● Try it
Extract all lines in the data that contain the word "This".

● Data for review
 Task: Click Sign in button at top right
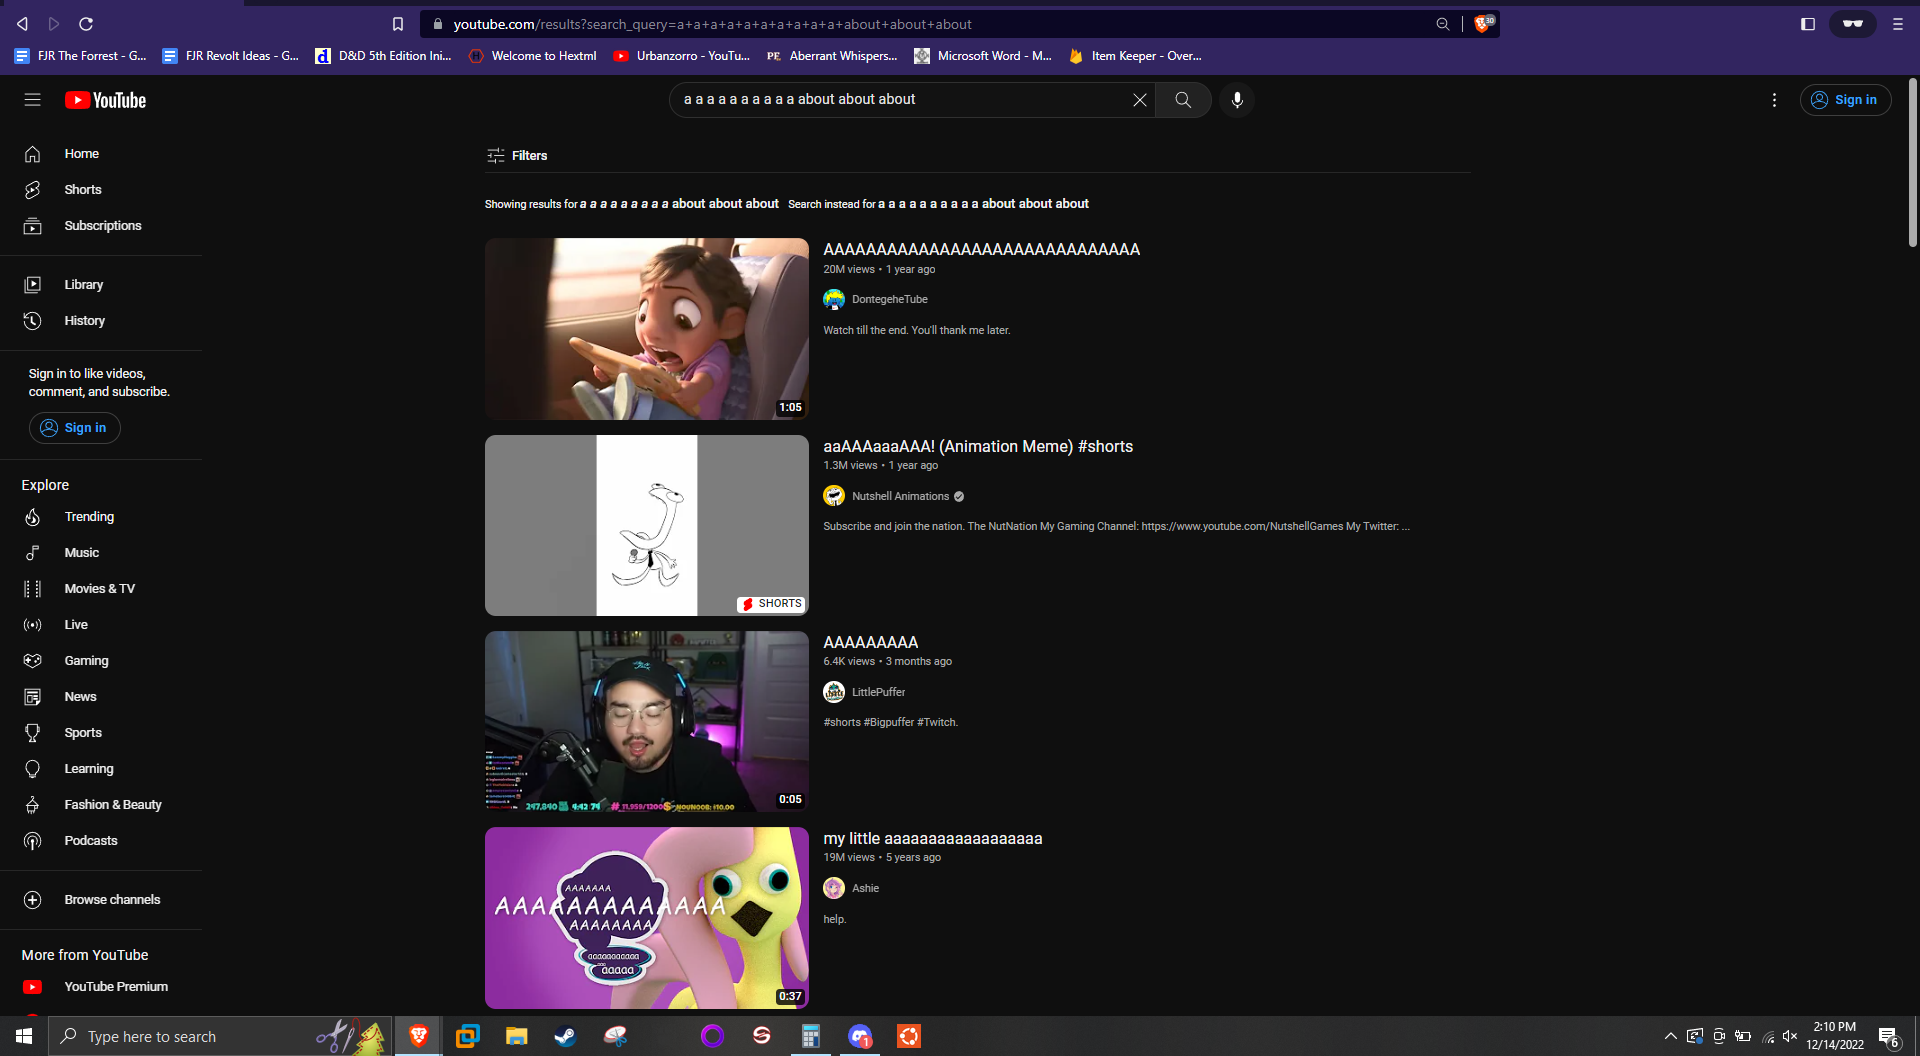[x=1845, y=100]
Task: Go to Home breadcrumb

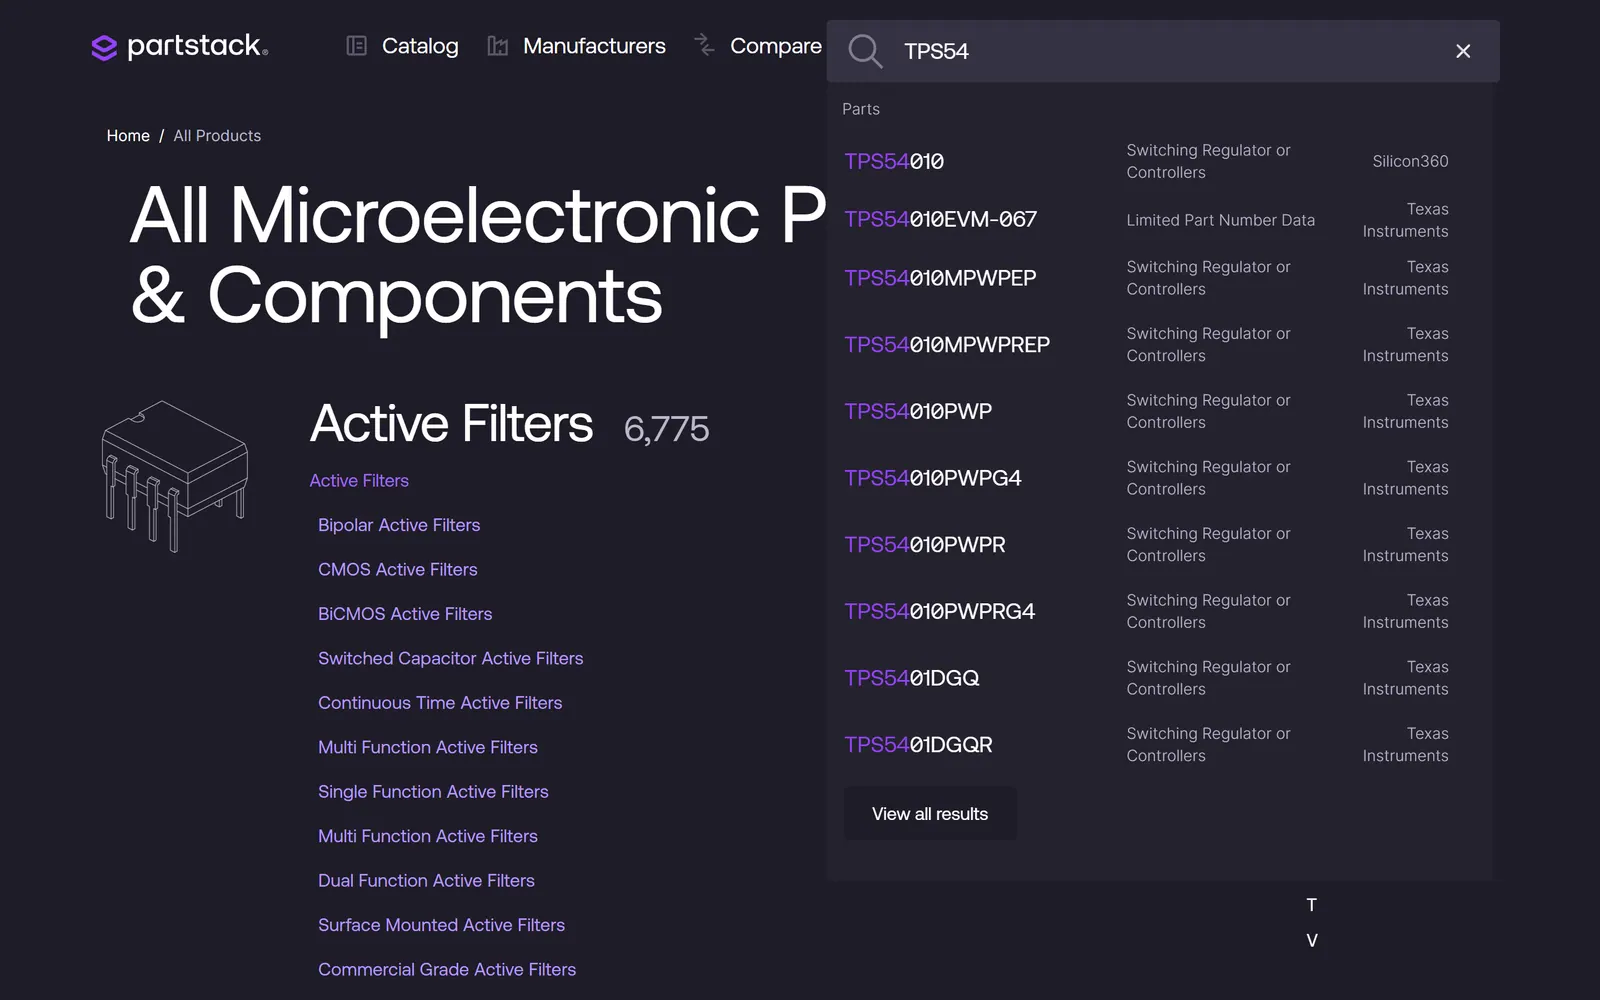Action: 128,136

* * *

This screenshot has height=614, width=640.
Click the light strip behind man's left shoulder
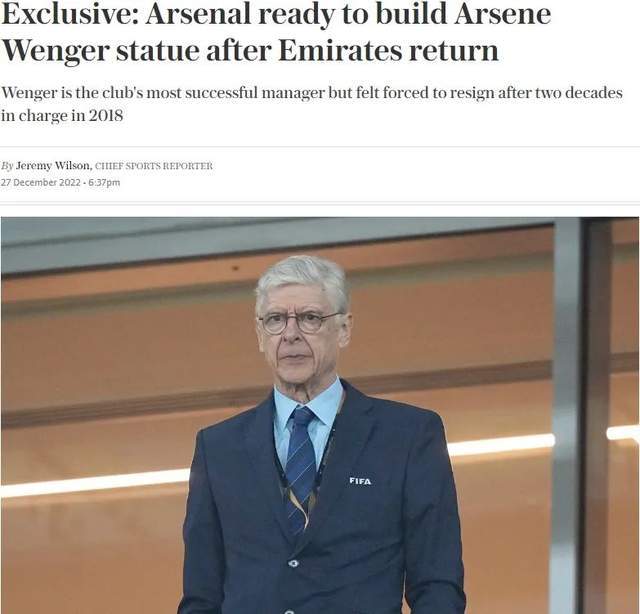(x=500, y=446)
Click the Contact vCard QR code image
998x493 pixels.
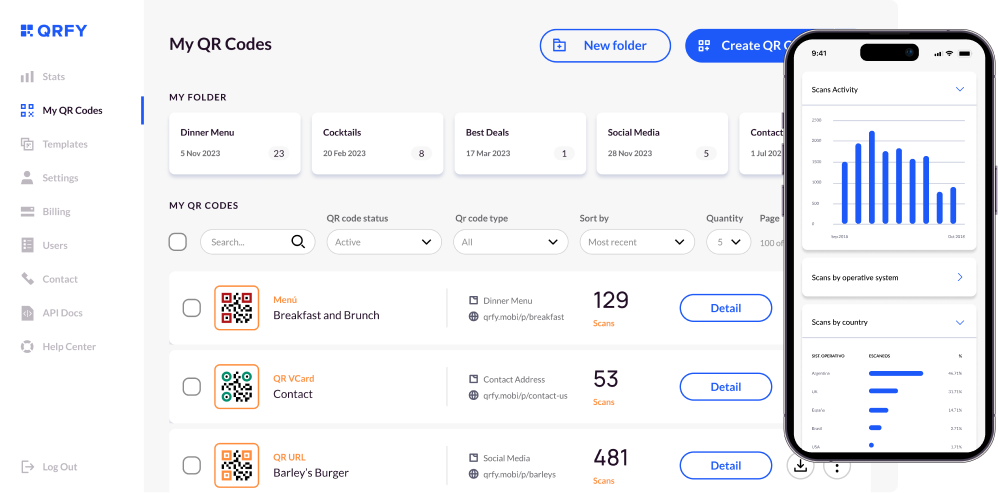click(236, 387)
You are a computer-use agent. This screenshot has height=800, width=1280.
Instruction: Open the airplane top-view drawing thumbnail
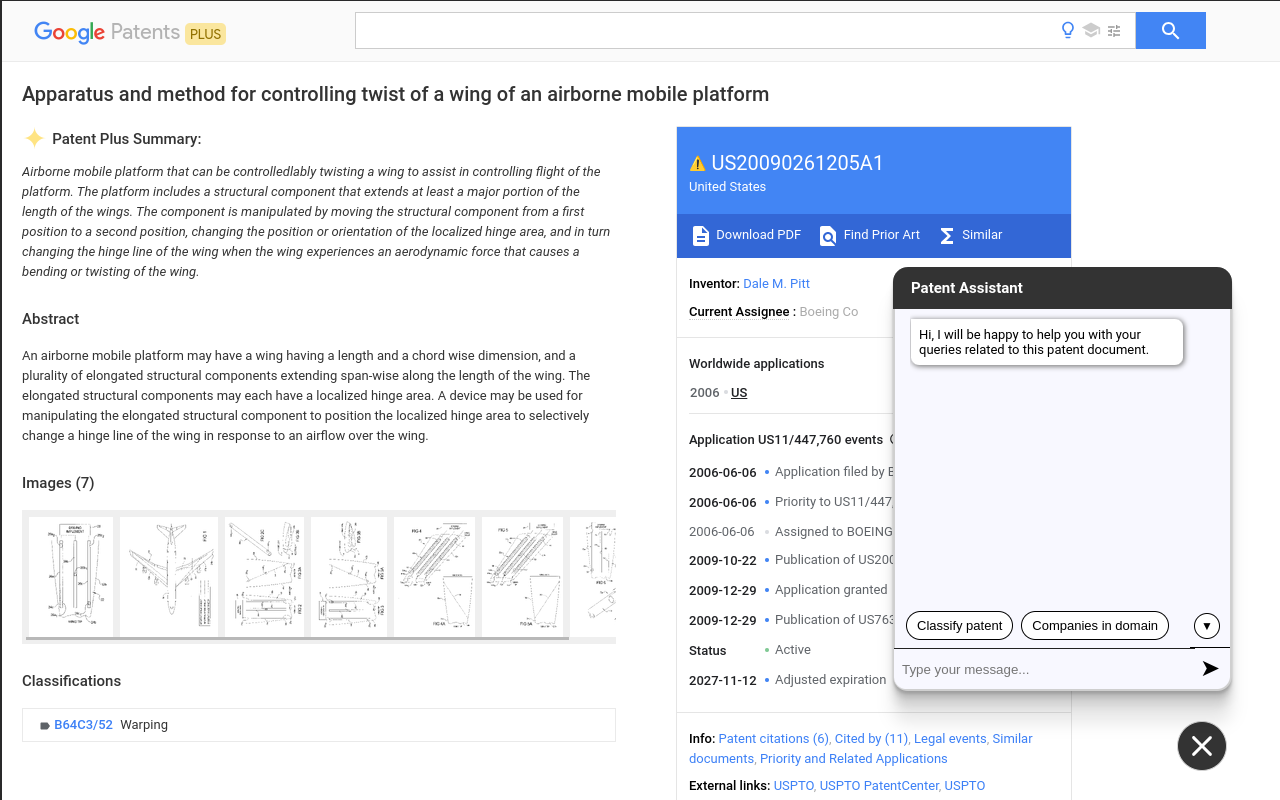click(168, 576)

● Answer space
This screenshot has height=614, width=640.
You are a computer-use agent. This screenshot has height=800, width=1280.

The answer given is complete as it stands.